Collected data:

>>>

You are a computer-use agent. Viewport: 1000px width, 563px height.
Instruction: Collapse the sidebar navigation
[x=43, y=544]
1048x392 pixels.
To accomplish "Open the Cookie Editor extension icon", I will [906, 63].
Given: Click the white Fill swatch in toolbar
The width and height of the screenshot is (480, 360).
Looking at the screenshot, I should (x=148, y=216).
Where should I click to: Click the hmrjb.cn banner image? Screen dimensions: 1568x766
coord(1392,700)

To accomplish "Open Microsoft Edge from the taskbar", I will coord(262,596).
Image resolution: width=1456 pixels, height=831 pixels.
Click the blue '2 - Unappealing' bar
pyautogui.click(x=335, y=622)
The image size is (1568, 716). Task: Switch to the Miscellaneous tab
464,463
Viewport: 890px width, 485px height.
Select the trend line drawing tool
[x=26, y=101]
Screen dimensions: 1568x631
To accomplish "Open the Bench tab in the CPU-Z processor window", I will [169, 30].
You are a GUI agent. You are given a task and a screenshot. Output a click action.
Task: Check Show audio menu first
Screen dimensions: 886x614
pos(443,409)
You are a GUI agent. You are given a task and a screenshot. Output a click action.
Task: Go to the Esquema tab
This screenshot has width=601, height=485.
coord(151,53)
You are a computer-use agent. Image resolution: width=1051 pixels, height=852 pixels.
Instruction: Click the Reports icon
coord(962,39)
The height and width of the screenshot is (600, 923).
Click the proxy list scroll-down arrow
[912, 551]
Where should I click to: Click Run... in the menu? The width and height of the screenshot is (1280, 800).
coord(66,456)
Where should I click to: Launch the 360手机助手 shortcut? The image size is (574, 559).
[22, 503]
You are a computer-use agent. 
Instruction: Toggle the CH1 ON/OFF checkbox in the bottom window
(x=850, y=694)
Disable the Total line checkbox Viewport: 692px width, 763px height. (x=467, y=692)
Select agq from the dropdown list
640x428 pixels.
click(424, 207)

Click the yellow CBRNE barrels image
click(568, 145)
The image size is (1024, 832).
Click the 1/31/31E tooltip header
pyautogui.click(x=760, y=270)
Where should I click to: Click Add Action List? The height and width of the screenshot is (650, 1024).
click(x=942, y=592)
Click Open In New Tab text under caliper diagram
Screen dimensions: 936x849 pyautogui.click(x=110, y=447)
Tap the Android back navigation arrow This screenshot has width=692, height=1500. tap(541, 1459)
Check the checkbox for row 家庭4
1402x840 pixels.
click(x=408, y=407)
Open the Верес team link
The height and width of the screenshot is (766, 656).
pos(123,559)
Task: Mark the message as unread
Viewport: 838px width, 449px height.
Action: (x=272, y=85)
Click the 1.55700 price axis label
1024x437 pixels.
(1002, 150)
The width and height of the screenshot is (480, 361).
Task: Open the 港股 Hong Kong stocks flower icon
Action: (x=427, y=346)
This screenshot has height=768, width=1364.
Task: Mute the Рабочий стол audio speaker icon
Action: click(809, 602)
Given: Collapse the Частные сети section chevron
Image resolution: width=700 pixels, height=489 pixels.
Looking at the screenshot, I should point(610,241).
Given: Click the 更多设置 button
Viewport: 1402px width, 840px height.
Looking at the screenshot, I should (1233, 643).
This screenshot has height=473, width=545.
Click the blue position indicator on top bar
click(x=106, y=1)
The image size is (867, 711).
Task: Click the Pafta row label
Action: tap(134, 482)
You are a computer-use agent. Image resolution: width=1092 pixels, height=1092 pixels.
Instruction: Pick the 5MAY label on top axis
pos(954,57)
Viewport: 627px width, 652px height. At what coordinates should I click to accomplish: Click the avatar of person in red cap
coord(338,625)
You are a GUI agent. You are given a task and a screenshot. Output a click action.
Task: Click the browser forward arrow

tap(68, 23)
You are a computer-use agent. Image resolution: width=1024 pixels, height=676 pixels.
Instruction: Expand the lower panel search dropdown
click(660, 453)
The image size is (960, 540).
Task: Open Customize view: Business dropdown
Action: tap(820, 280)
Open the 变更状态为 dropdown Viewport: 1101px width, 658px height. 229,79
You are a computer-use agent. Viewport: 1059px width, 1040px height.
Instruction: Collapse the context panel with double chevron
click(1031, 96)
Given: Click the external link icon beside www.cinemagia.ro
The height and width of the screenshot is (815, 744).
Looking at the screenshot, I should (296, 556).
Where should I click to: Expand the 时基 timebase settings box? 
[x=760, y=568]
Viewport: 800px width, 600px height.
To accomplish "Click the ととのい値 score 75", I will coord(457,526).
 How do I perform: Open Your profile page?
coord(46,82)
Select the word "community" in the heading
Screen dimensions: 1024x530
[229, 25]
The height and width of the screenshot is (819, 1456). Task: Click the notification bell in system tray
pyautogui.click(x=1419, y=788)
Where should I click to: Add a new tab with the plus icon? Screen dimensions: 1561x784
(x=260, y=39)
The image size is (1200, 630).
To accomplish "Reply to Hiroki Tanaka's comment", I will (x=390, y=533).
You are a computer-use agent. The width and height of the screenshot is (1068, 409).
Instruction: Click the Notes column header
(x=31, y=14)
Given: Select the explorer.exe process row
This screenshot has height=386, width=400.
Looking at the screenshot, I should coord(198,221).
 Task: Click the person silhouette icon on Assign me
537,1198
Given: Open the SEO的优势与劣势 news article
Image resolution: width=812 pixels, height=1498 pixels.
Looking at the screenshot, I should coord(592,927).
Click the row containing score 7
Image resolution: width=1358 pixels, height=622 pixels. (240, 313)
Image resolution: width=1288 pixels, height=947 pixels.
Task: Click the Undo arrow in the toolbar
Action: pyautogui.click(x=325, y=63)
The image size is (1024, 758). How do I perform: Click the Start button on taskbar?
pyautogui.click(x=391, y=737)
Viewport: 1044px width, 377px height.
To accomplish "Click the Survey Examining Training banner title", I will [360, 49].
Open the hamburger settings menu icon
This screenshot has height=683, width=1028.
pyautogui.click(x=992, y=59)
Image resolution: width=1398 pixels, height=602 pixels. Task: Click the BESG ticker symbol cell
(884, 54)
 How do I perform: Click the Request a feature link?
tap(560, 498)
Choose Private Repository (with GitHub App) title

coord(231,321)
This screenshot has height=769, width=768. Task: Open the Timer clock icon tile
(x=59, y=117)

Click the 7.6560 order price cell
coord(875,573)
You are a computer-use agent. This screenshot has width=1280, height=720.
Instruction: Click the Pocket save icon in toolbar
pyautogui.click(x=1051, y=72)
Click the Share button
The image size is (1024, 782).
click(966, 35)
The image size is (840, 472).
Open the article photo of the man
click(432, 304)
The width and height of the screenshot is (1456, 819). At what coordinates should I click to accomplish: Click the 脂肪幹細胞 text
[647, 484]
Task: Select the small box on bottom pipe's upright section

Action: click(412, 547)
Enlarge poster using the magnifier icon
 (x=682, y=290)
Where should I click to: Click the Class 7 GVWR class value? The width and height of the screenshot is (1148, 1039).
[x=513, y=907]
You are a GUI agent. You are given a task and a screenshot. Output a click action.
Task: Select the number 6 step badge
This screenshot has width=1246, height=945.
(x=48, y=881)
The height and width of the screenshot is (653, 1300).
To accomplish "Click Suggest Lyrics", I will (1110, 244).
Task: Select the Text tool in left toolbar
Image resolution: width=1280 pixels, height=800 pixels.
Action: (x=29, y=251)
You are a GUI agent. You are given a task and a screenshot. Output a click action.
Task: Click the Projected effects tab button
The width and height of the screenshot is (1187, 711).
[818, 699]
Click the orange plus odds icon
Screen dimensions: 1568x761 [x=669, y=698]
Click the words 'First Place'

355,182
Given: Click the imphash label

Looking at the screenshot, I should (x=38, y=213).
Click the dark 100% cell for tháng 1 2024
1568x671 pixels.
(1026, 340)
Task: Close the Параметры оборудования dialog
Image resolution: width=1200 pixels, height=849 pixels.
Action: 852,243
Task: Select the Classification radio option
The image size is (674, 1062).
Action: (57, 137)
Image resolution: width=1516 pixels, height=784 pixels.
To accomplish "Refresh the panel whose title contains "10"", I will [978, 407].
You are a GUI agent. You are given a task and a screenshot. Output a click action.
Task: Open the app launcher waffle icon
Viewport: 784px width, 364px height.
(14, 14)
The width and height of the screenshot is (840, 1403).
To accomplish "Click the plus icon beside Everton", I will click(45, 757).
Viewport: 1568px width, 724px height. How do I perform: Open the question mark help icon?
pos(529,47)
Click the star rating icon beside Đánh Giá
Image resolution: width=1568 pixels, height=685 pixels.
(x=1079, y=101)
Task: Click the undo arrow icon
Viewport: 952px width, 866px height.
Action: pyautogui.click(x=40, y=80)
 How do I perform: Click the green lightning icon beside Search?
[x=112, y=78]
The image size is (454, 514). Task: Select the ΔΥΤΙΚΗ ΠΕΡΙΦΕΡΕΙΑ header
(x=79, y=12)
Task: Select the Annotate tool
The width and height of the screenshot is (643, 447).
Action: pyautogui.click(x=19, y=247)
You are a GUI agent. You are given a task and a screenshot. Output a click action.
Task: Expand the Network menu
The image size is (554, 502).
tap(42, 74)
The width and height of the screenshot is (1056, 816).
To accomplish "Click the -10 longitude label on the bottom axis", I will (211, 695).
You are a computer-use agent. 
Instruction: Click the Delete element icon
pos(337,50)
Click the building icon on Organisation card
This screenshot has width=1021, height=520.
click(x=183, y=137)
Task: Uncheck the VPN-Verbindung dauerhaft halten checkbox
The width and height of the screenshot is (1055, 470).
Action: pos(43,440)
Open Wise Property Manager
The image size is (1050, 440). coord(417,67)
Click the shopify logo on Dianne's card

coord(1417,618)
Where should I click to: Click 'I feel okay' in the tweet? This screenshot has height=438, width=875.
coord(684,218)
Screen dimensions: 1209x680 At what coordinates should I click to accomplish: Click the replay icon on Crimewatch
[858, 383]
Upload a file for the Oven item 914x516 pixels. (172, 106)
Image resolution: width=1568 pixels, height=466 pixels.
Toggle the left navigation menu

<<<

WORK ITEM = Filter the records down to the lines containing the word "will", and copy those.

EXERCISE OUTPUT =
To accomplish "Open the Cookie Editor extension icon", I will [906, 63].
To accomplish "Open Microsoft Edge from the taskbar", I will coord(262,596).
To accomplish "Open the Bench tab in the CPU-Z processor window", I will [169, 30].
To accomplish "Click the ととのい値 score 75", I will coord(457,526).
To accomplish "Reply to Hiroki Tanaka's comment", I will (x=390, y=533).
To accomplish "Click the Survey Examining Training banner title", I will [360, 49].
To accomplish "Click Suggest Lyrics", I will (1110, 244).
To accomplish "Refresh the panel whose title contains "10"", I will [978, 407].
To accomplish "Click the plus icon beside Everton", I will click(45, 757).
To accomplish "Click the -10 longitude label on the bottom axis", I will (211, 695).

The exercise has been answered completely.